━━ Given data ━━

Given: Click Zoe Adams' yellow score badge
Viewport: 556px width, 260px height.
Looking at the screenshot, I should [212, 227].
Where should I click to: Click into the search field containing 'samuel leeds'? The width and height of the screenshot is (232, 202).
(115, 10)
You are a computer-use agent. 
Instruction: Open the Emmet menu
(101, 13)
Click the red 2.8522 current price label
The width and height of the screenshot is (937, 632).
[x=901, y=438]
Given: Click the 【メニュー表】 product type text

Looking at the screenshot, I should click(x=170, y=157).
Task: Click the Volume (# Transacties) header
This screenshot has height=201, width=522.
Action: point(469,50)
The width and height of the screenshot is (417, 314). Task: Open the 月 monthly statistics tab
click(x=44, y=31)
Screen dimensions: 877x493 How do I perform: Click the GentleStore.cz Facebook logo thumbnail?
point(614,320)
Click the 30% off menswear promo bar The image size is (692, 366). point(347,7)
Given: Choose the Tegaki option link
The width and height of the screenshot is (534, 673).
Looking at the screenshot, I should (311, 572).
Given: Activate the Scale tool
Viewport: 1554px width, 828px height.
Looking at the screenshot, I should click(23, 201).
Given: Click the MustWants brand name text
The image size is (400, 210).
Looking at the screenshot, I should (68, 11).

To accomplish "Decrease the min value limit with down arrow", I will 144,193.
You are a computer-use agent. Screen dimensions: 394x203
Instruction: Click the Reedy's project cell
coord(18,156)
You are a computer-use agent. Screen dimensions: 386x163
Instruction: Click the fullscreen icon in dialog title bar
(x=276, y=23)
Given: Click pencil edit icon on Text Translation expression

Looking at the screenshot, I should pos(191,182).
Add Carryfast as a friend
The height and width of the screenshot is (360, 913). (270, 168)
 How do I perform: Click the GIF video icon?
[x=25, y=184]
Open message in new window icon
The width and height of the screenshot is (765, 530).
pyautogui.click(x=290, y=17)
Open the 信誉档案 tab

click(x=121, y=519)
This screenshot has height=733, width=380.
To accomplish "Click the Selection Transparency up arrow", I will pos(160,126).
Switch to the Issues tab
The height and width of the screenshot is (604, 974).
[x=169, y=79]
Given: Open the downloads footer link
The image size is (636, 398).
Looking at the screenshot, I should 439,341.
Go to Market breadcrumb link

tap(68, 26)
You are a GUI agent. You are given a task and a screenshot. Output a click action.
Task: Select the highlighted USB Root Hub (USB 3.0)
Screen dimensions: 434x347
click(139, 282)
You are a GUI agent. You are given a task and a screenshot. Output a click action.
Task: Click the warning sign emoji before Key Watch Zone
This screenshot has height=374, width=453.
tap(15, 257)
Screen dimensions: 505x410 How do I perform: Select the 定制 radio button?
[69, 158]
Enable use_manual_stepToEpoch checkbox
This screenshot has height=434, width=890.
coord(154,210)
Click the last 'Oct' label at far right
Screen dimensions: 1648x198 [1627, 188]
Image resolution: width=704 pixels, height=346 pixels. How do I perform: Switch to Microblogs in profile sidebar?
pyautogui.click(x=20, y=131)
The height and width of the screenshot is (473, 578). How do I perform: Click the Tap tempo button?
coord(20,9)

━━━

**Exercise directions**
Where a line in the records above contains the string "computer", copy that line.

**Task answer**
You are a computer-use agent. 
You are a computer-use agent. Screen dimensions: 394x203
You are a computer-use agent. Screen dimensions: 386x163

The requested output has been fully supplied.